Protocol of the Session on February 22, 2001

Ein Problem, das im CDU-Antrag gar nicht angesprochen wird, ist die Möglichkeit zum kurzfristigen Verleasen von Milchquoten für Betriebe, die von BSE betroffen sind. Ich konnte dieses Problem in Stormarn bei einem Betrieb studieren und freue mich, dass hier schnell eine Lösung angestrebt wird.

(Beifall bei F.D.P. und SSW)

In einem Gespräch mit den Bauerverbandsvertretern aus den Kreisen Flensburg und Schleswig-Flensburg der Kollege Jensen-Nissen war dabei - wurde gefordert, eine Steuerstundung zu ermöglichen, um die Li

quidität der in Not geratenen Betriebe nicht zu gefährden.

Herr Kollege Jensen-Nissen, ich habe mich erkundigt. Im konkreten Einzelfall sind die Finanzämter gehalten - es gibt eine entsprechende Anweisung -, in diesem Sinne behilflich zu sein. Das ist ein Punkt, der auch im F.D.P.-Antrag angesprochen worden ist.

Damit komme ich zu dem F.D.P.-Antrag, Frau Happach-Kasan, der wesentlich zurückhaltender und realistischer aufgrund der objektiven Gegebenheiten, aber leider nicht zustimmungsfähig ist. Ich werde das im Einzelnen begründen.

Frau Happach-Kasan, wir haben uns erkundigt und müssen Folgendes feststellen. Die Gewährung zinsloser Kredite und Bürgschaften ist von der EU nicht genehmigt. Ich gehe davon aus, dass die Ministerin das etwas genauer ausführen wird.
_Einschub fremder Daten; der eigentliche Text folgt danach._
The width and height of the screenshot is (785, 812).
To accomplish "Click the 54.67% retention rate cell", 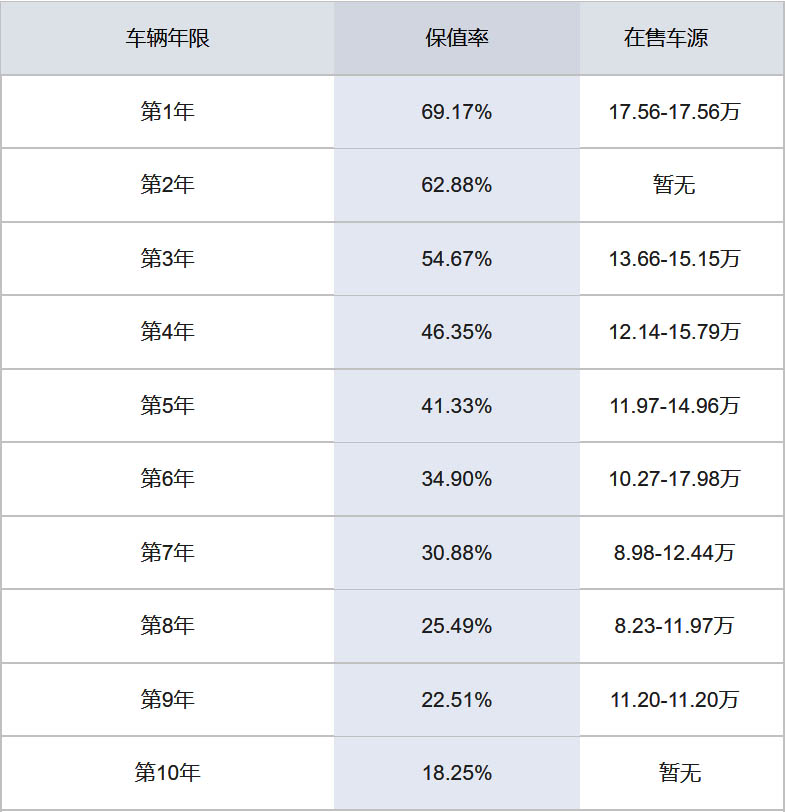I will [x=456, y=259].
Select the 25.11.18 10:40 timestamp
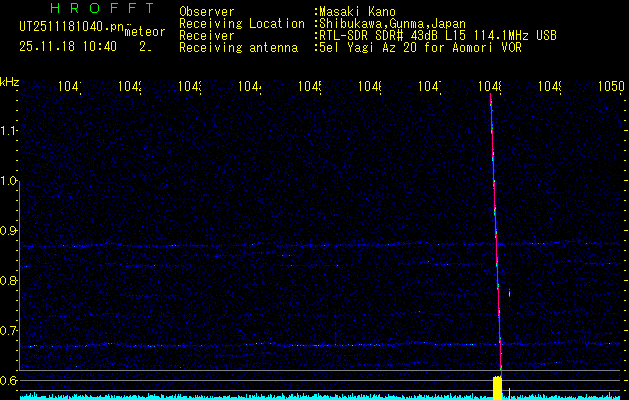The image size is (629, 400). coord(67,46)
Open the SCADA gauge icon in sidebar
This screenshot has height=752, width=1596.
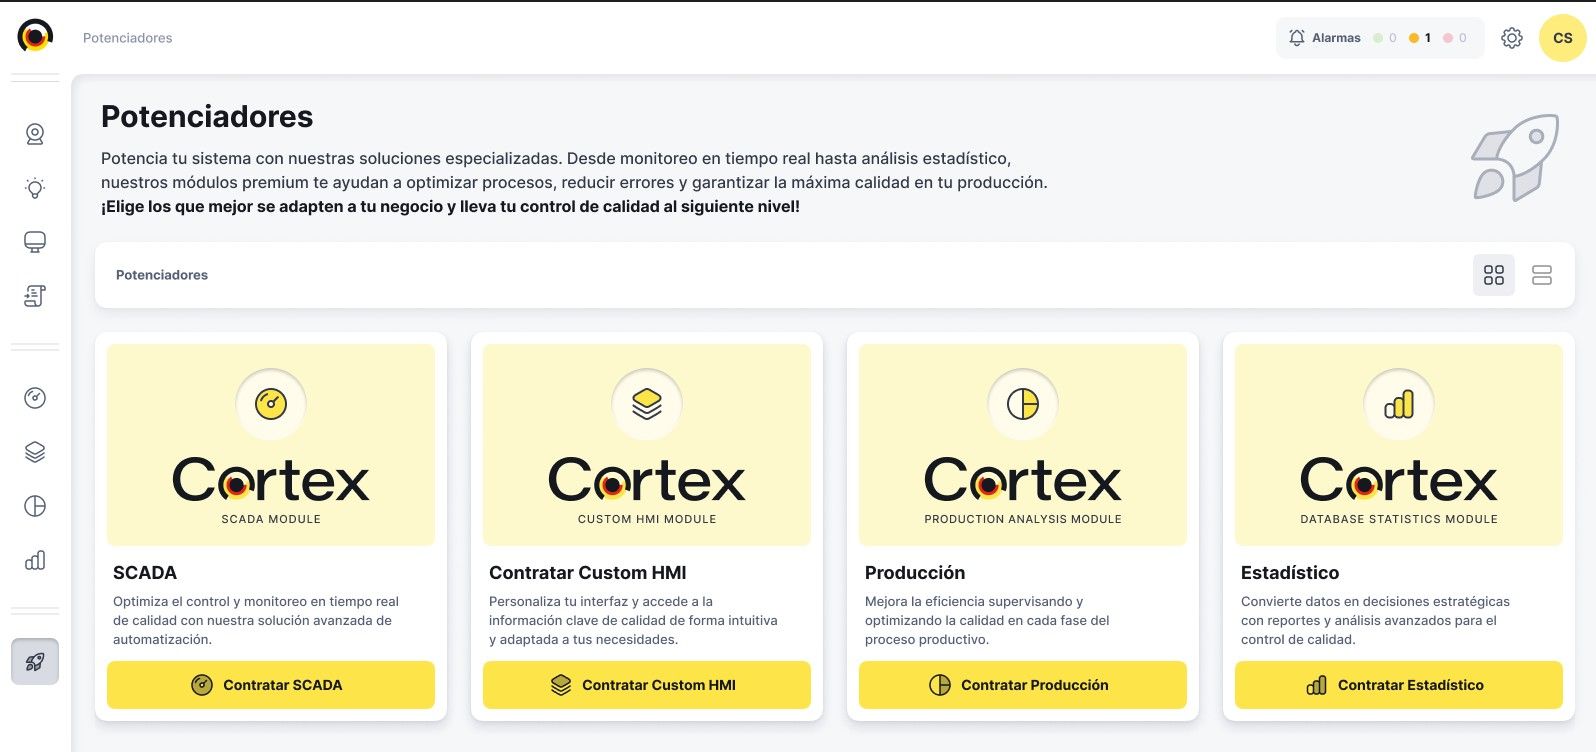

Zur Steuerfrage habe ich mich geäußert.

Bei Punkt vier Ihres Antrags ist die Landesregierung der falsche Partner. Ich hoffe aber doch, dass der Bauernverband mit der Kreditwirtschaft die entsprechenden Verhandlungen führen wird. Ich habe läuten gehört, dass die Ministerpräsidentin in diese Richtung bereits agiert.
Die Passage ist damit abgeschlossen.